Written by: Andrea McPherson, Special to CC2K
“Give Peace a Chance.” If John Lennon were alive today, he’d be disheartened to see the sentiments of his anti-war anthems gone to waste. For every well-publicized conflict that finds its way onto our airwaves every night, there are just as many stories that fall through the cracks; true life tales of war crimes, genocide and other atrocities that go undetected.
Shortly after viewing the film, Waltz with Bashir – an animated rumination on the state of modern warfare – I found myself sitting meditatively and wondering what Martin Luther King, Jr. or Ghandi would think of humanity’s torturous spirit; it’s that kind of movie. I had always believed that animation was reserved for Saturday morning cartoons and children’s films, but the memories reenacted in Bashir would have been too much for those with the strongest of intestinal fortitude if fully rendered. When it comes to matters of war, the audacity of the human spirit that would cause others to suffer for their own gain is always baffling.
On a lonely, rainy evening, a former soldier, once active in the Israeli Army and an old friend, recounts a reoccurring nightmare to Ari Folman – director of Waltz with Bashir – every night the same dream. For Folman, dreams have been as equally disturbing and obscure, yet in every waking moment he is unable to remember the massacre that occurred inside the walls of Palestinian refugee camps almost three decades passed. He is determined to set out and uncover the truth.
In dreams that often portray lackluster, stormy nights; the lead character is confronted by terrifying nightmares of his past that simply won’t relinquish their grasp on his conscience. In every dream, the man is hunted by blood-thirsty hounds. The number is always the same; 26 dogs … barking and mad. The lonely cityscape and painted yellow sky that becomes a permanent facet throughout the film serves as insight into the troubled psyche of a former Israeli soldier.
Throughout the film, a patchwork of intermittent flashbacks and interviews with old combat buddies compose the story of his past. During flashbacks, a dilapidated and war-torn city is only underscored by somber music; the year is 1982 and Israel is a recovering battlefield. Lebanese President Bashir Gamal has just been assassinated after a botched attempt at occupying the 60-year-old country and implementing a Christian regime. A dreary landscape and the pale-grey skin of characters, seduces the audience into an entranced dreamland where nightmares cannot be differentiated with real life; an affect that would have been impossible to duplicate with conventional cinematography.
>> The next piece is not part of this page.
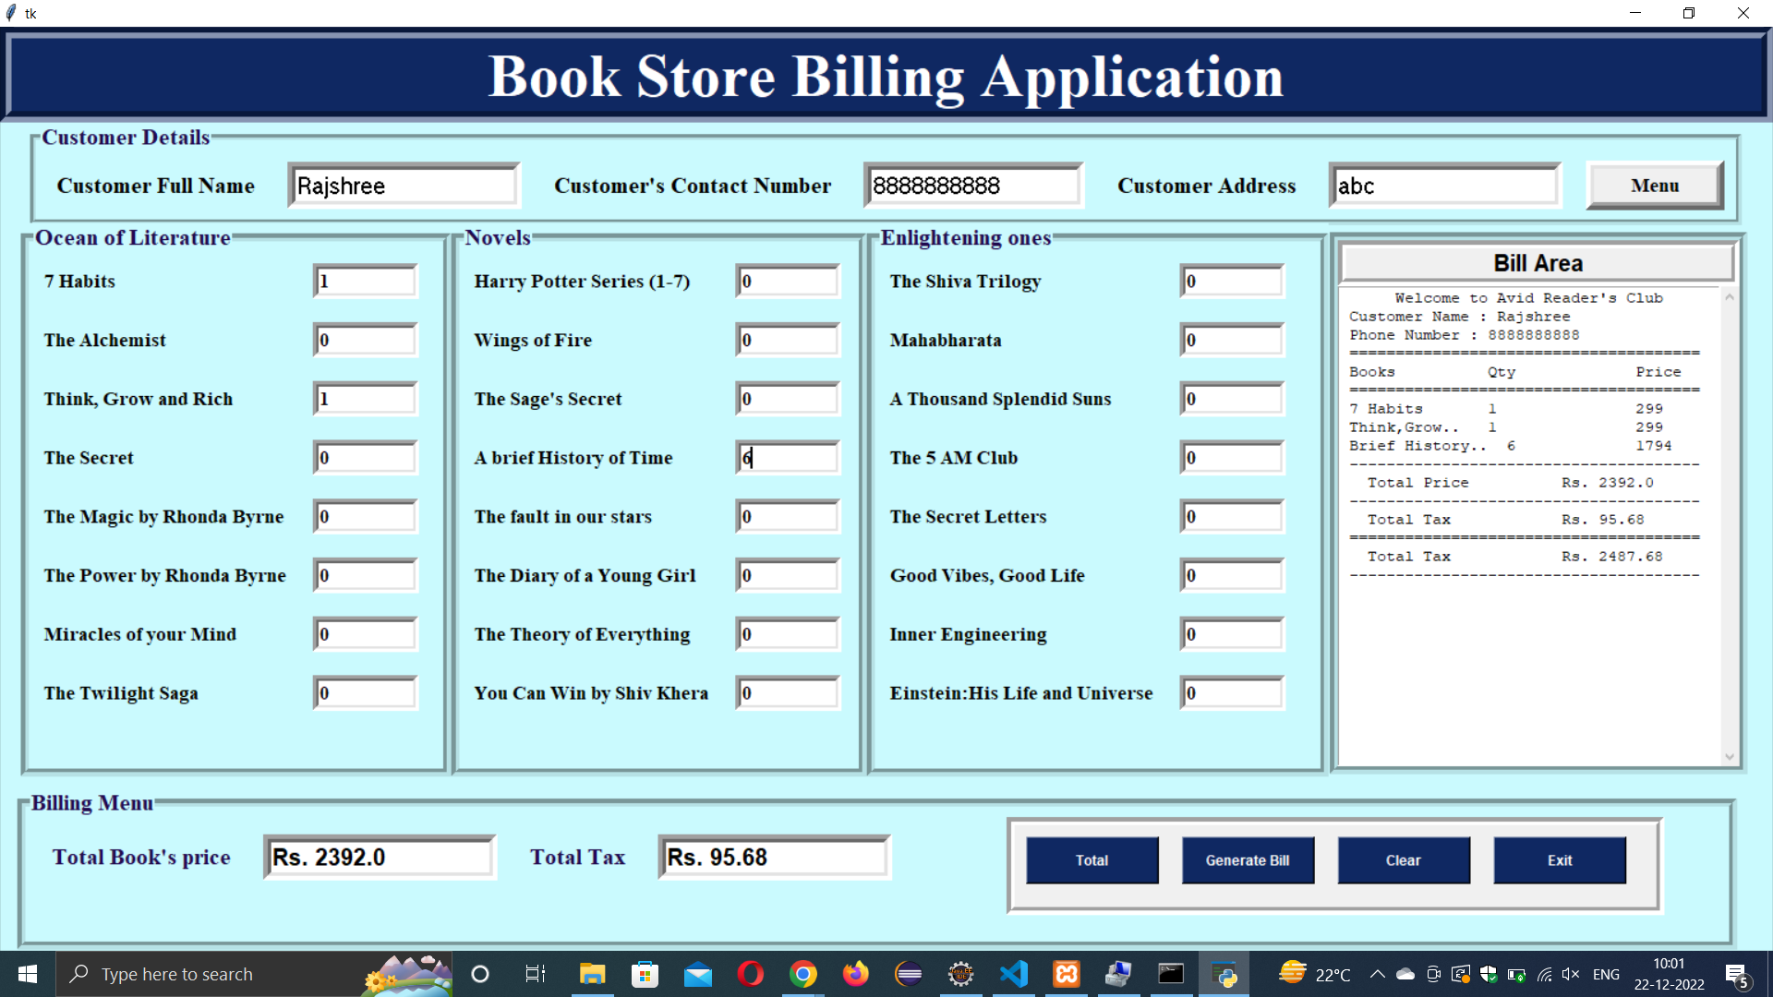Switch keyboard language via the ENG indicator

tap(1607, 974)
“I went to war to prove myself,” says Folman’s animated self in the film. Indelible words that would prove to be ironic, as Folman now searches to prove he and his friends theory; that their mission for the Israeli Army and the 1982 Lebanese war are connected to the truth about why innocent Palestinians were unfairly massacred so many years ago.
Waltz with Bashir is a film that is dream-like in and of itself, and is propelled forward by interviewees such as; Ronny Dayag, who was abandoned in the midst of an ambush and later found by his infantry, and Shmuel Frenkel who had the misfortune of murdering a young boy with an RPG. An organic and intrinsic quality is created through an utterly honest and brutally candid unveiling of a sad truth; a heartbreaking testimony to the cruelty of human nature. With the film being animated, the audience is able to push through the jarring imagery of blood and dead bodies and instead focus on the story of human tragedy; children left without families, the open eyes of dead infants strewn across destruction and rubble and forces one to accept the breadth of humanity’s intolerance.
After the film has ended, the music quiets and the “terrible silence of death,” literally takes the stage as real-life footage of the Sabra and Shatila massacre is displayed. The muted and drab colors of the film are a bleak contrast to showing of dead bodies and crying wives and mothers asking, “Why?” in their native tongue. It is a sad and untold story.
Some twenty years after the murder of an estimated 3,000 people which would later be named the Sabra and Shatila Massacre, Arik Sharon was appointed Prime Minister of Israel; only deepening the wound and perhaps creating the urgency for a film such as Waltz with Bashir to be created.
War is never the answer…so why is it so often the answer? Waltz with Bashir doesn’t offer the solution, but it does force us to ponder the question. And if enough people think about it…REALLY think about it…then maybe John Lennon’s message will finally land, and we will start to give peace a chance after all. Better late than never.